WORLD BASEBALL CLASSIC FEVER SWEEPS THE NATION! UNFORTUNATELY THAT NATION IS JAPAN!

Mexico eliminated the USA from the World Baseball Classic early on, and the tourney was then won by a team from another country that did NOT invent the sport, Japan.

HANGOVER OF THE WEEK: COWBOYS SIGN T.O., FILL HEADACHE POSITION
The Dallas Cowboys signed tempestuous wideout Terrell Owens to a 3-year, $25-million dollar contract and thus found an ingenious way to satisfy the Players' Union requirement of one Complete Psychotic on every NFL roster. The Cowboys had been allowed to grandfather owner Jerry Jones in to satisfy their Complete Psychotic spot, but that clause ran out this year. Jones did not reveal details of the deal, because he had forgotten them, but rumor has it that in addition to the giant salary, Owens will get an invite to Dick Cheney's next quail hunt and a rare Guest Season pass on the Minnesota Vikings' party boat.
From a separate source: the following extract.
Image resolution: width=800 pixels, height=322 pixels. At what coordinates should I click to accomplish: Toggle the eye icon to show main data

Trouble seems to follow Owens wherever he goes, but it does so in a beautiful Cadillac Escalade Pearl Edition with fuel injection and a really hot chick with an incredible booty driving. Owens' agent Drew Rosenhaus was attending his annual meeting with Satan in Hell and was unavailable for comment.
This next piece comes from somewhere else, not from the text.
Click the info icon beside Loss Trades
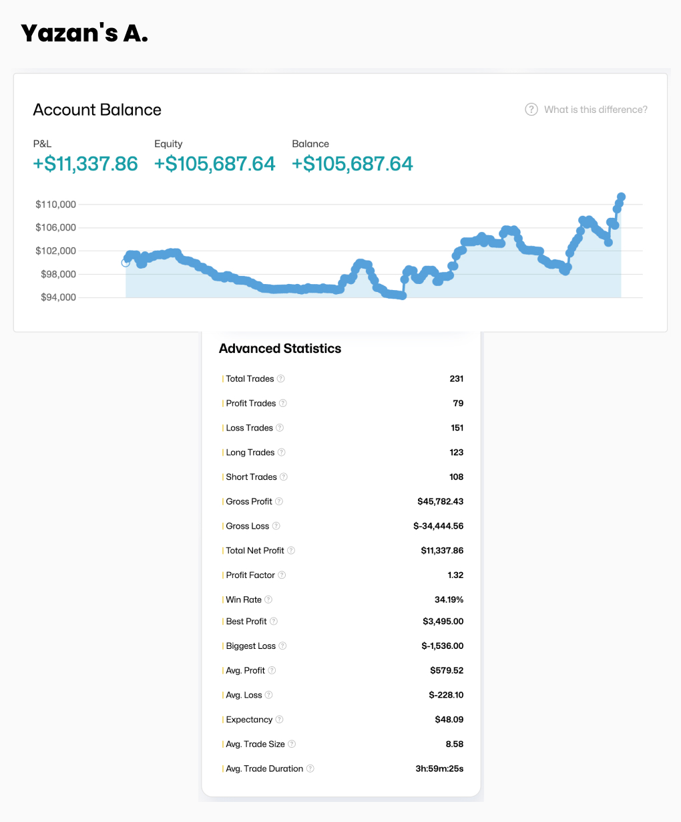click(x=280, y=428)
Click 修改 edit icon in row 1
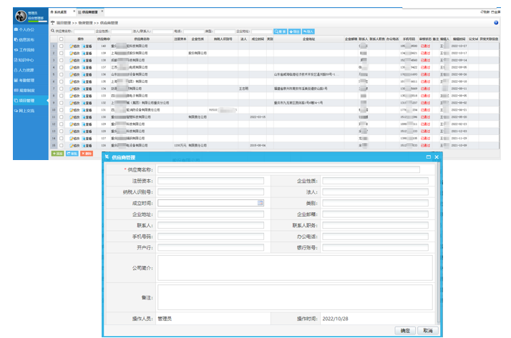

LOCAL GIRL LEADS SPORTALICIOUS! TOURNEY PICKS

"Jenna," a friend of a friend who stocks Sportalicious's vending machine, correctly picked underdogs Wichita State, Georgetown and Bradley to make the Sweet 16 and lead our illegal bracket pool by a full seven points. Jenna is a part-time waitress who likes chocolate and Jim Beam and could really use the $45 kitty.